As described above, when the delayed image is used as a pair image of the current image, it needs to determine left and right images using the current image and the delayed image. The left and right images may be determined in consideration of, for example, a motion object and a motion direction of the motion object. If the motion object or the motion direction are wrongly determined and thus left and right images are altered, a right stereoscopic image cannot be obtained.

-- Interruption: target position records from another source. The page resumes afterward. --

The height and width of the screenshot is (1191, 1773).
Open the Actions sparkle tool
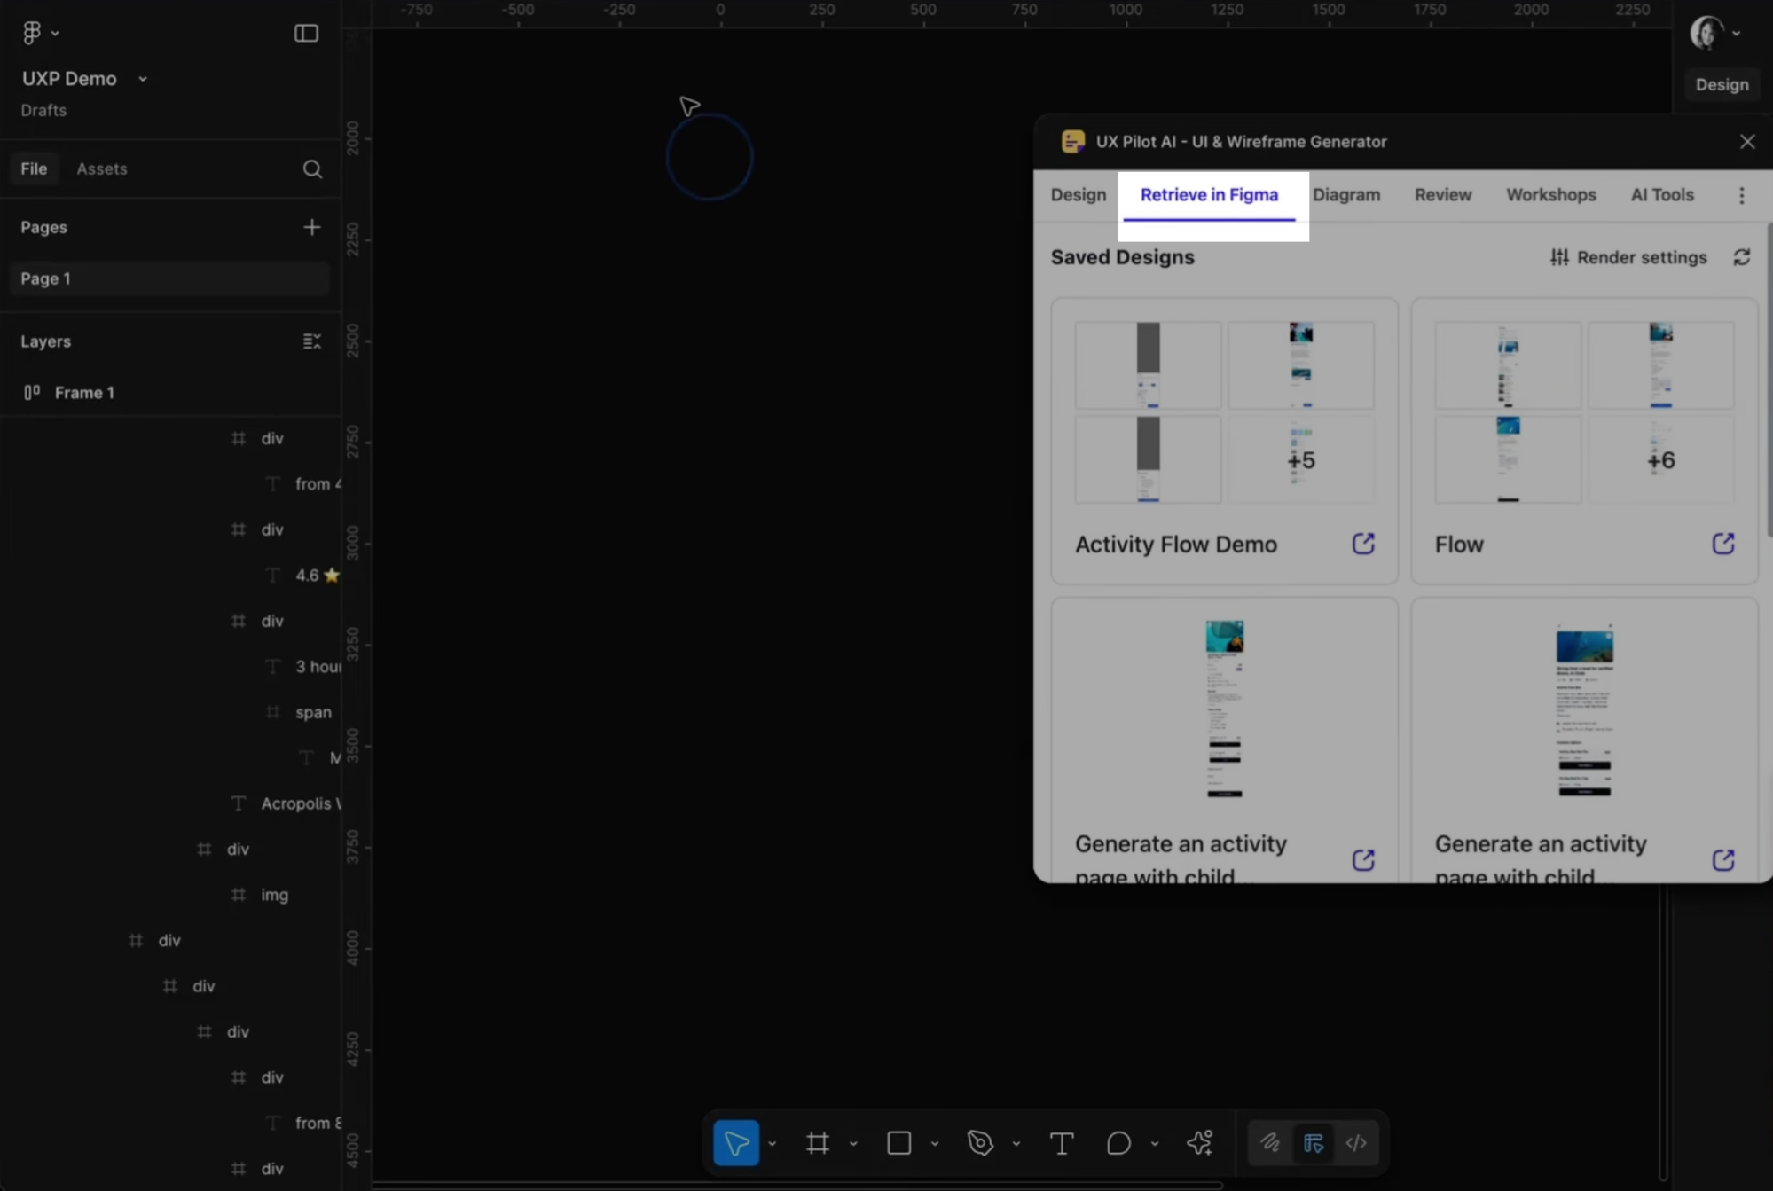tap(1199, 1143)
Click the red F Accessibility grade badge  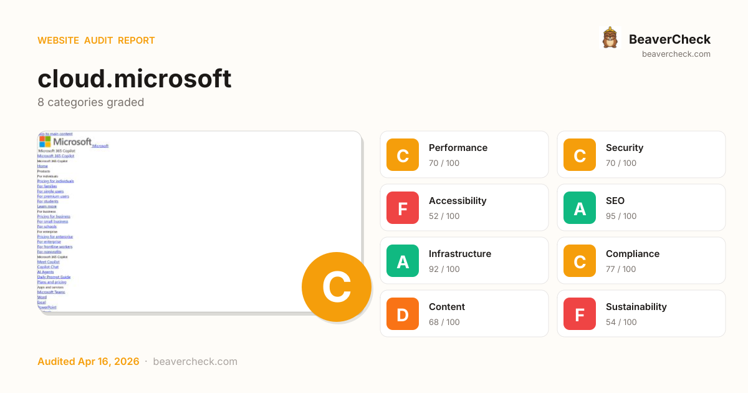403,208
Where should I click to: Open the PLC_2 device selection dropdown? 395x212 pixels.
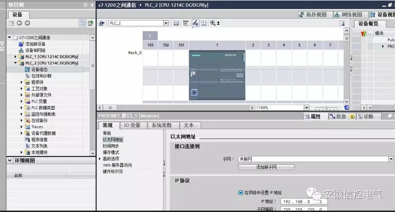166,23
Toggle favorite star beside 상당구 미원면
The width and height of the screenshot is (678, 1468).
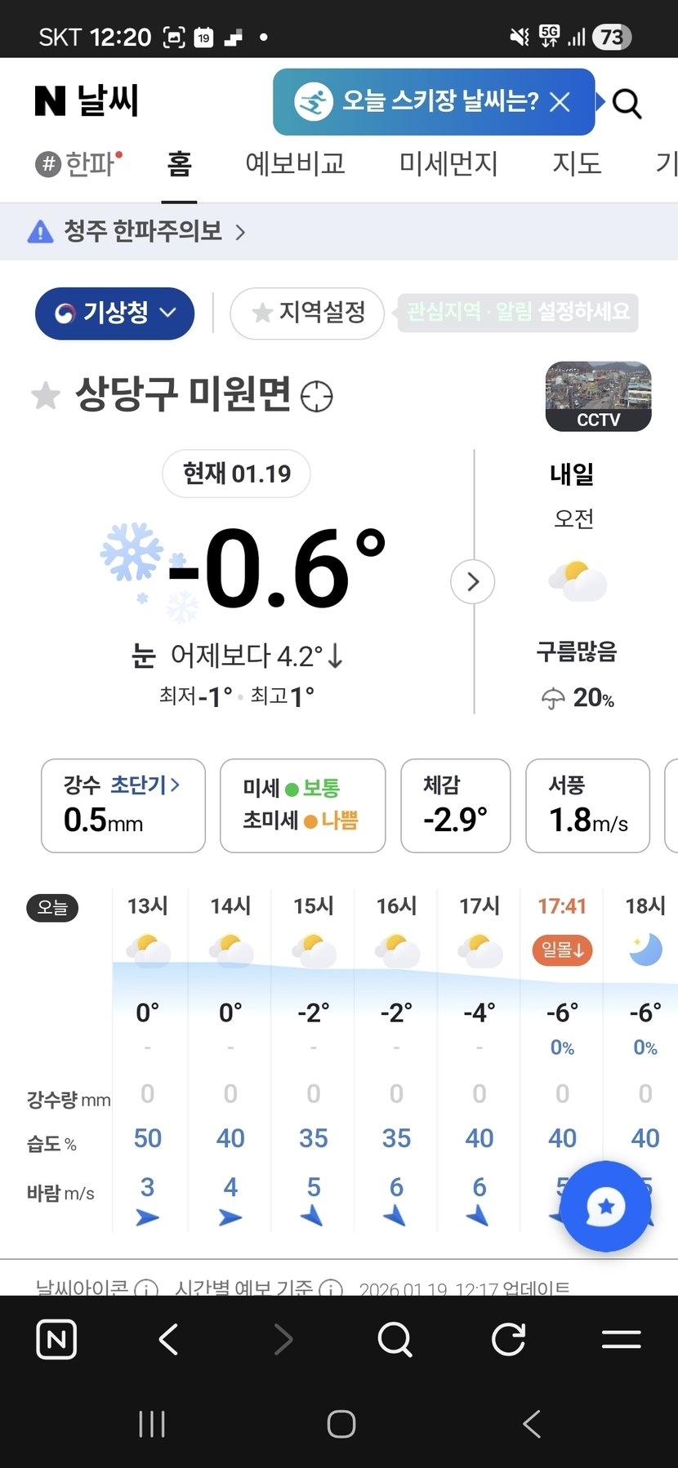coord(46,396)
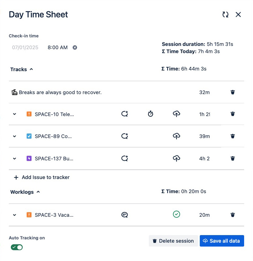The width and height of the screenshot is (253, 261).
Task: Click the Save all data button
Action: coord(222,241)
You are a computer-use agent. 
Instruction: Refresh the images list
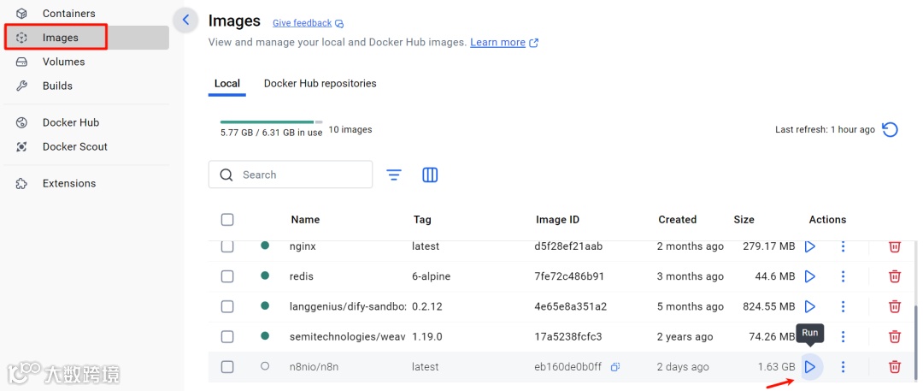(890, 130)
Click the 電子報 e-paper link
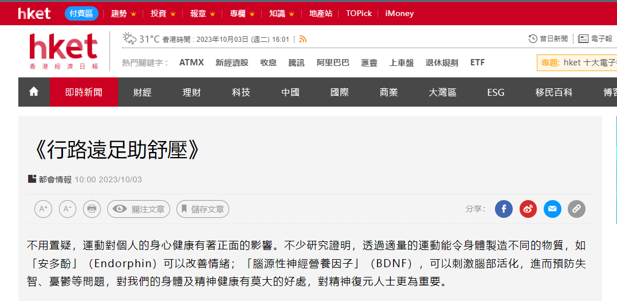Image resolution: width=617 pixels, height=301 pixels. (x=596, y=38)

Determining a motion object is to determine whether the motion object is a camera or a subject. The motion object can be determined through MV analysis. FIG. 6 is a view illustrating an example of MVs in a block unit, when a camera is fixed and a subject moves, and FIG. 7 is a view illustrating an example of MV of a block unit, when a subject is fixed and a camera moves. Referring to FIGS. 6 and 7, when a camera moves, motion occurs in the entire screen and thus, MVs also occur in the entire image, on the other hand, when the subject moves, MVs occurs only in a region where the moving subject exists. Accordingly, for determining the motion object, when the number of blocks having MV is greater than a predetermined threshold value, it is determined that the camera has moved; on the other hand, when the number of blocks having MV is equal to or smaller than the predetermined threshold value, it is determined that the subject has moved.

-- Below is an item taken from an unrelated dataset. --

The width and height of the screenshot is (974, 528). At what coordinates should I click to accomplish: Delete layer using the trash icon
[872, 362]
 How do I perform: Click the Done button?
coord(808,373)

When the motion object is determined as described above, a motion direction is determined through MV analysis. The motion direction may be determined according to the following rule.

In the case that the motion object is a camera, if MV, specifically, a horizontal component (MVx) of MV has a positive value, it is determined that the camera moves toward the right side, on the other hand, if MV has a negative value, it is determined that the camera moves toward the left side. In the case that the motion object is a subject, opposite results can be obtained. That is, if the MV has a positive value, it is determined that the subject moves toward the left side, but if the MV has a negative value, it is determined that the subject moves toward the right side.

When the motion direction of the camera or the motion direction of the subject is determined, right image and left image are selected from the current image and the delayed image, by referring to the determined motion direction. The determination method is shown in Table 1.

TABLE 1 Type Direction(MV) Left image Right image Subject Left (+) Delayed image Original image Subject Right (−) Original image Delayed image Camera Left (+) Original image Delayed image Camera Right (−) Delayed image Original image

FIG. 8 is a view illustrating an example of how to determine the left image and the right image using the delayed image and the current image. Referring to FIG. 8, an airplane moves from the left side to the right side and a mountain is fixed. In addition, the camera is fixed. Like in the view illustrated in FIG. 5, the airplane is positioned before the mountain. In this case, when a stereoscopic image is generated using the current image as the left image and the delayed image as the right image, a negative variance is applied to the airplane and thus the air plane is viewed to protrude from the screen, but a zero variance is applied to the mountain and the mountain is viewed to be fixed on the screen. However, if the motion direction is inappropriately determined and the left image and the right image are altered, the mountain can be viewed being located before the airplane although, in fact, the airplane is positioned before the mountain.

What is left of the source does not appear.